The next day, his condition worsened and it was established he had sepsis. Despite being admitted to the high dependency unit, he died on January 26.
Ms Blake said she was concerned about how long the ambulance took to arrive, the call handler not escalating the call, and how Mr Williams was not immediately transferred to a hospital bed.
The report said: "[EEAST's] business continuity manager was unaware until the inquest that the call handler had erred in failing to escalate and in using the wrong algorithm".
In evidence it was found the trust "did not know" why the call handler did not escalate the call or why she used the wrong algorithm.
And it was also not know why the paramedic crew did not know a bed had been arranged.
A manager said during the inquest he had not made any enquiries about this.
Ms Blake said: "Again, this failure in communication is one which I feel places other patients at risk of death and is unacceptable. This is not an isolated incident and it appears that there are systematic failures without your organisation which should be addressed."
_ _ _
▶ **Activities**
• 1. What does the inquest excerpt report, in two sentences?
• 2. Can you pick up the inquest excerpt after its final sentence and continue it?
The entries that follow have nothing to do with this inquest excerpt.

▶ **Raw data**
_ _ _
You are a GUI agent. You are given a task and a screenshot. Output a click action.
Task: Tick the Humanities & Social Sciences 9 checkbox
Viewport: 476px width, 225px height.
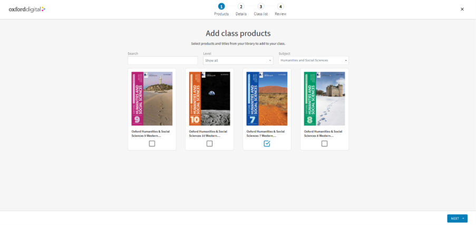pos(152,144)
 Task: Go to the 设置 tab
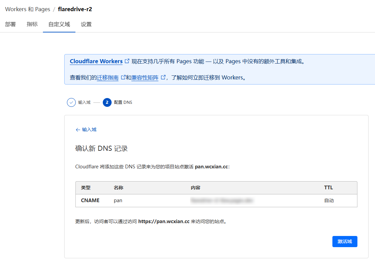86,24
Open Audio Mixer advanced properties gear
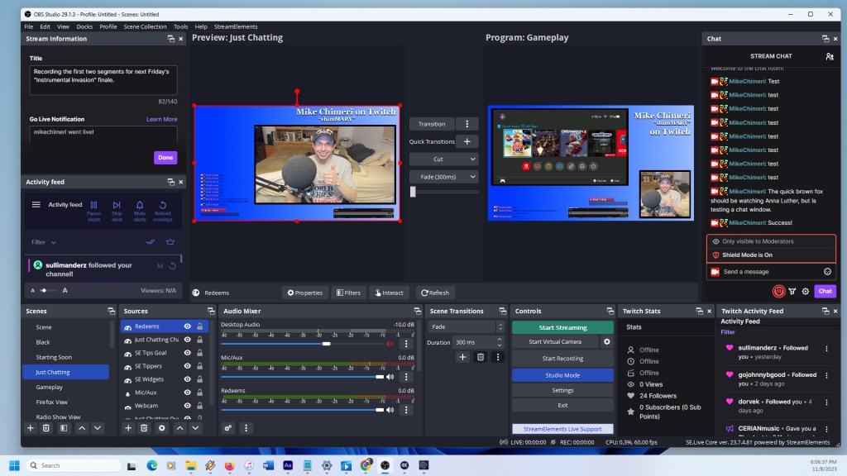 pos(228,428)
_ _ _
▶ **Answers by task**
• 1. Mr Williams's condition worsened, he was found to have sepsis, and he died on January 26 despite being admitted to the high dependency unit. Ms Blake raised concerns about the ambulance's slow arrival, the call handler's failure to escalate the call, and his not being immediately transferred to a hospital bed, and she called the communication failure unacceptable and a risk to other patients.

• 2.
A spokesman for EEAST apologised to Mr Williams' family and offered their condolences.
He said the trust had asked for triaging software to be changed, and call handlers had been supported "in recognising and escalating deteriorating patients by using training, one-to-one sessions, and developing specific telephone screening tools for sepsis".
They were also working more closely with hospitals and had secured funding for 330 more staff.
In a notice posted in this newspaper after Mr William's death, it said he was survived by wife Amanda and children Bryony and Hugh.